How to compute this change of Gibbs energy for a Van der Waals gas?

The change of Gibbs energy at constant temperature and species numbers, $\Delta G$, is given by an integral $\int_{p_1}^{p_2}V\,{\mathrm d}p$. For the ideal gas law $$p\,V=n\,RT,$$ this comes down to $$\int_{p_1}^{p_2}\frac{1}{p}\,{\mathrm d}p=\ln\frac{p_2}{p_1}.$$ That logarithm is at fault for a lot of the formulas in chemistry.

I find I have a surprisingly hard time computing $\Delta G$ for gas governed by the equation of state $$\left(p + a\frac{n^2}{V^2}\right)\,(V - b\,n) = n\, R T,$$ where $a\ne 0,b$ are small constants. What is $\Delta G$, at least in low orders in $a,b$?

One might be able to compute ΔG by an integral in which not V is the integrand.

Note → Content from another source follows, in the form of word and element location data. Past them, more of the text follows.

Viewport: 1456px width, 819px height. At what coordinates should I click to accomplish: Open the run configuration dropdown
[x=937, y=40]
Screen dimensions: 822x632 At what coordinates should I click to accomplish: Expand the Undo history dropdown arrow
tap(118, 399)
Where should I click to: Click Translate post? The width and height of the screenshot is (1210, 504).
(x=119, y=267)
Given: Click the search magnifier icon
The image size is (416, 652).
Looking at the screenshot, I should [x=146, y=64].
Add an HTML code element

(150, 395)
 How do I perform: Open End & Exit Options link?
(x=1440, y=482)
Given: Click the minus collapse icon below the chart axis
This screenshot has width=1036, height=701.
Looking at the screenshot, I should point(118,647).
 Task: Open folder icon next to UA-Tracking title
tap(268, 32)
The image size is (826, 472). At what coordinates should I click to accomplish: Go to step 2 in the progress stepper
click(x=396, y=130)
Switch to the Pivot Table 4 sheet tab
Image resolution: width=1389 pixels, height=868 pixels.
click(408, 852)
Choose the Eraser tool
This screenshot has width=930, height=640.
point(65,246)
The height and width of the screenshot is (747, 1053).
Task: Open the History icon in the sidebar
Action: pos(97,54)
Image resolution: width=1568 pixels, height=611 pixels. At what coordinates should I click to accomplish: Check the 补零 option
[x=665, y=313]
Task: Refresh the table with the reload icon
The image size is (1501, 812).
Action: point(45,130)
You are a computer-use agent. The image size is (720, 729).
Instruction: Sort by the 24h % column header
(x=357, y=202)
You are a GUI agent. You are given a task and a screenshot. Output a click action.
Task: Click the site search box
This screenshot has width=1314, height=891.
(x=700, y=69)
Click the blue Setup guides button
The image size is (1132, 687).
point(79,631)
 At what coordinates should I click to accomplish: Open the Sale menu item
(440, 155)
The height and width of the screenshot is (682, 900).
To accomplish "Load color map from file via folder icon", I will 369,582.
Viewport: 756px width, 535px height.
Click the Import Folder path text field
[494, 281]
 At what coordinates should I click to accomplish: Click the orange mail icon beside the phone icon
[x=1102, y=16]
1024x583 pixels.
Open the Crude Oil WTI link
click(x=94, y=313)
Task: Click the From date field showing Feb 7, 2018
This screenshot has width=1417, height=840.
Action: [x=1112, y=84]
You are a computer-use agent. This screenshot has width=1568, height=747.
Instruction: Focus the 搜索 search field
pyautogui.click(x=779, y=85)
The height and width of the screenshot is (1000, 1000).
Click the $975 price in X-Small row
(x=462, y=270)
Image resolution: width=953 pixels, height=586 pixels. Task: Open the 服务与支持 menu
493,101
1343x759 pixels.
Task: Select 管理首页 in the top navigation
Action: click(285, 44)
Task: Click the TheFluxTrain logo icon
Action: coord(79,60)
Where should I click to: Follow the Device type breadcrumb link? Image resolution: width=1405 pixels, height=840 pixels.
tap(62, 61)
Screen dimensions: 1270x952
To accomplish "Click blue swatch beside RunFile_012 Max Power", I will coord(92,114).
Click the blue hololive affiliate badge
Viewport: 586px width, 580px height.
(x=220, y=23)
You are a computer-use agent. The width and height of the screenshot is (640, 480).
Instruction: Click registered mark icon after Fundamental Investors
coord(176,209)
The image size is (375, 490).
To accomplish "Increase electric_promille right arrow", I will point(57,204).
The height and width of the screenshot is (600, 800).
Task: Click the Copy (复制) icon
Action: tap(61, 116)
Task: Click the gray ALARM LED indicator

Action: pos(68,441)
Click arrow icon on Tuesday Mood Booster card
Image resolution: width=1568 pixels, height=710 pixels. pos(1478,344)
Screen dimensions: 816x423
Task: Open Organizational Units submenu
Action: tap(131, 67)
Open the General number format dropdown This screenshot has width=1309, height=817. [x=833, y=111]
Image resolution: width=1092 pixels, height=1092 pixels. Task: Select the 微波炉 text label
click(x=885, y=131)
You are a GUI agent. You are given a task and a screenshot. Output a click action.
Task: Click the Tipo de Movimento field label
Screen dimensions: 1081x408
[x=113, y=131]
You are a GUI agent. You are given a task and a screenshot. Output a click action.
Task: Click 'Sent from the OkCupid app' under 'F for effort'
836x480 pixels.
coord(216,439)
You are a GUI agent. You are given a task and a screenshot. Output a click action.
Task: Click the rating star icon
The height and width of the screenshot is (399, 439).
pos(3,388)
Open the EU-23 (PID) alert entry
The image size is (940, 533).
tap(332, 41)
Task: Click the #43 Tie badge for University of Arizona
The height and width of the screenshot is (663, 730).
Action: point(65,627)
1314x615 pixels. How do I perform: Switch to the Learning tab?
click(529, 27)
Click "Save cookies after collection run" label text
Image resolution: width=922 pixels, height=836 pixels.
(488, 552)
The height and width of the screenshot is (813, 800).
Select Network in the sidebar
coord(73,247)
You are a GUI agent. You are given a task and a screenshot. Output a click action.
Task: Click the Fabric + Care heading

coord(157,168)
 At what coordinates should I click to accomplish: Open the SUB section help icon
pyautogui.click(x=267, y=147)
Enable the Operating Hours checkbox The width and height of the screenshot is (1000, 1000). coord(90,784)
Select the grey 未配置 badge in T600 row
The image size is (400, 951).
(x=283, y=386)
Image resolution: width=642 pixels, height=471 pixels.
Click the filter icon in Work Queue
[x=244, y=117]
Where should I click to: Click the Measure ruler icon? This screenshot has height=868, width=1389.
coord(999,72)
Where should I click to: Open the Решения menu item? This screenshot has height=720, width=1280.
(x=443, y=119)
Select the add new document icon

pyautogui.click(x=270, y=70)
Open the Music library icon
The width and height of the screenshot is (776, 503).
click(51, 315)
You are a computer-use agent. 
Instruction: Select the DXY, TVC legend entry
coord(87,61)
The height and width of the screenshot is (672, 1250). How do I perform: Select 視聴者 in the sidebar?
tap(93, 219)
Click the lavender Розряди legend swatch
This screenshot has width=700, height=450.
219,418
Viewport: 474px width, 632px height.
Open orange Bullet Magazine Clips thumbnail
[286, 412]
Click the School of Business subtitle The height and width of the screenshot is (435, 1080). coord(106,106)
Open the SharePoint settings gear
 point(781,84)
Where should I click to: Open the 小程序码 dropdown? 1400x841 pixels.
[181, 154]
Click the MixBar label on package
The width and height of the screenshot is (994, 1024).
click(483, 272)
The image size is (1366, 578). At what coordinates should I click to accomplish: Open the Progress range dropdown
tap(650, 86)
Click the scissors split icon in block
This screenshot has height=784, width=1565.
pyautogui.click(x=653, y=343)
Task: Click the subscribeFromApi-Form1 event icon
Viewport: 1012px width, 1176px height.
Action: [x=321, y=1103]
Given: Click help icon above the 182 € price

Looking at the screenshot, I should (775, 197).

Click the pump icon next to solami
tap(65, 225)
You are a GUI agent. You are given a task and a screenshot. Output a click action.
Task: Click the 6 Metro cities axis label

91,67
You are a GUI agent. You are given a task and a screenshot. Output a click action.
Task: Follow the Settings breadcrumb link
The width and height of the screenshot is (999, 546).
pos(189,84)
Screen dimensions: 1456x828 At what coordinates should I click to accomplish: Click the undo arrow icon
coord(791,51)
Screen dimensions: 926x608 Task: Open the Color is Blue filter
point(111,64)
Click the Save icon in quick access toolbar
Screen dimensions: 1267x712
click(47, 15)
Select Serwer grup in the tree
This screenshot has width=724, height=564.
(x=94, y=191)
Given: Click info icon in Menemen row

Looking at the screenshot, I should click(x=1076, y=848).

Edit 19.8.15: My questions are mostly motivated by the desire to understand the functional dependencies of the chemical potential $\mu(T)$, that is essentially given by the Gibbs energy. For the ideal gas and any constant $c$, we see that a state change from e.g. the pressure $c\,p_1$ to another pressure $c\,p_2$ doesn't actually affect the Gibbs energy. The constant factors out in $\frac{1}{p}\,{\mathrm d}p$, resp. $\ln\frac{p_2}{p_1}$. However, this is a mere feature of the gas law with $V\propto \frac{1}{p}$, i.e. it likely comes from the ideal gas law being a model of particles without interaction with each other.